Using an Amazon WorkDocs data source - Amazon Kendra

Using an Amazon WorkDocs data source

You can use your Amazon WorkDocs as a data source for Amazon Kendra. To use Amazon WorkDocs in the console, go to the Amazon Kendra console and select Data sources from the navigation menu to add the data source.

Amazon WorkDocs connector is available in Oregon, North Virginia, Sydney, Singapore and Ireland regions.

When you connect to Amazon WorkDocs to index your documents, you specify the directory ID that corresponds with your Amazon WorkDocs site repository. You can specify regular expression patterns to include or exclude specific documents in your name of provider.

You must create an index before you create the Amazon WorkDocs data source. For more information, see Creating an index. You provide the ID of the index when you create the data source.
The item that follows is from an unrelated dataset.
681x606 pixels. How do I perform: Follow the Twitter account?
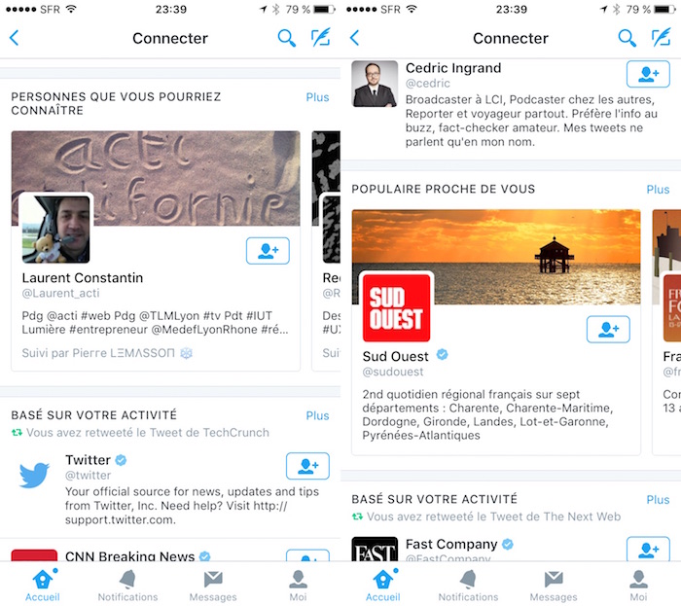pos(307,466)
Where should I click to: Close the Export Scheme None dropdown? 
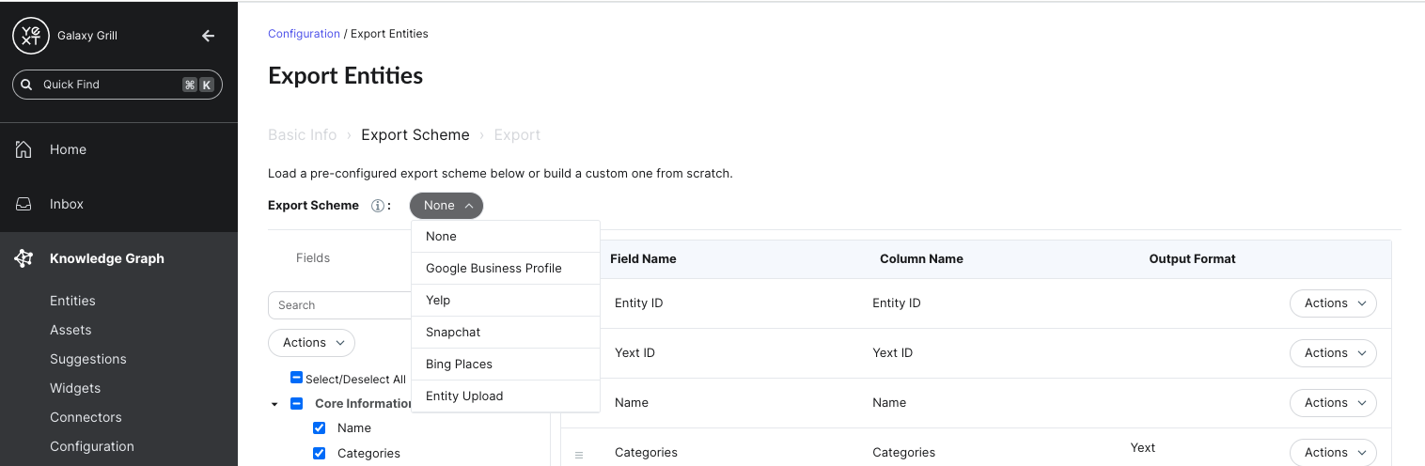pyautogui.click(x=446, y=206)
To connect to Amazon WorkDocs, you specify the connection and other information in the console or by using the WorkDocsConfiguration object. You provide the directory ID, which is the organization ID, of the Amazon WorkDocs site you want to index.
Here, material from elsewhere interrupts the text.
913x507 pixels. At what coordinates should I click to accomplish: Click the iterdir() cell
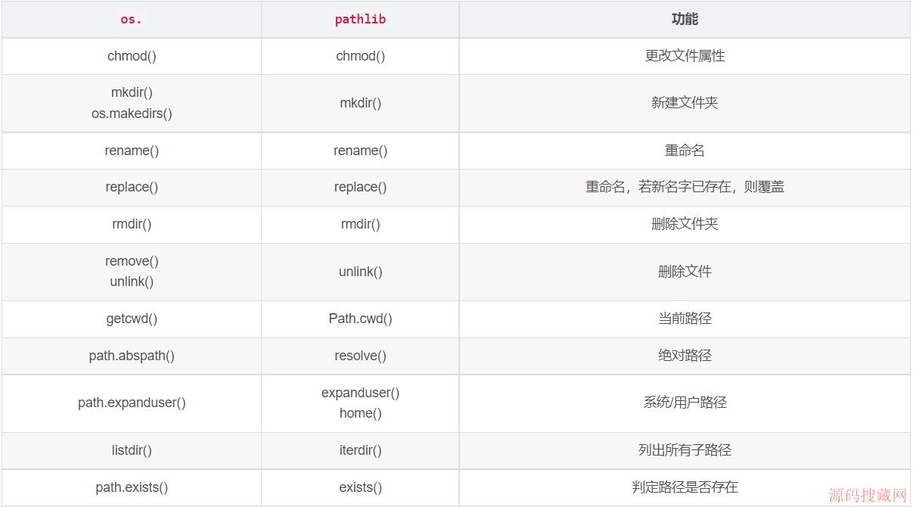(360, 450)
You also must provide the Amazon Resource Name (ARN) of an IAM role that gives permission to access your Amazon WorkDocs. You provide the ARN of an IAM role using the CreateDataSource API. For more information on permissions, see IAM roles for Amazon WorkDocs data sources.

Amazon Kendra also crawls user and group information from the Amazon WorkDocs instance. This is useful for user context filtering, where search results are filtered based on the user or their group access to documents. For more information, see User context filtering for Amazon WorkDocs data sources.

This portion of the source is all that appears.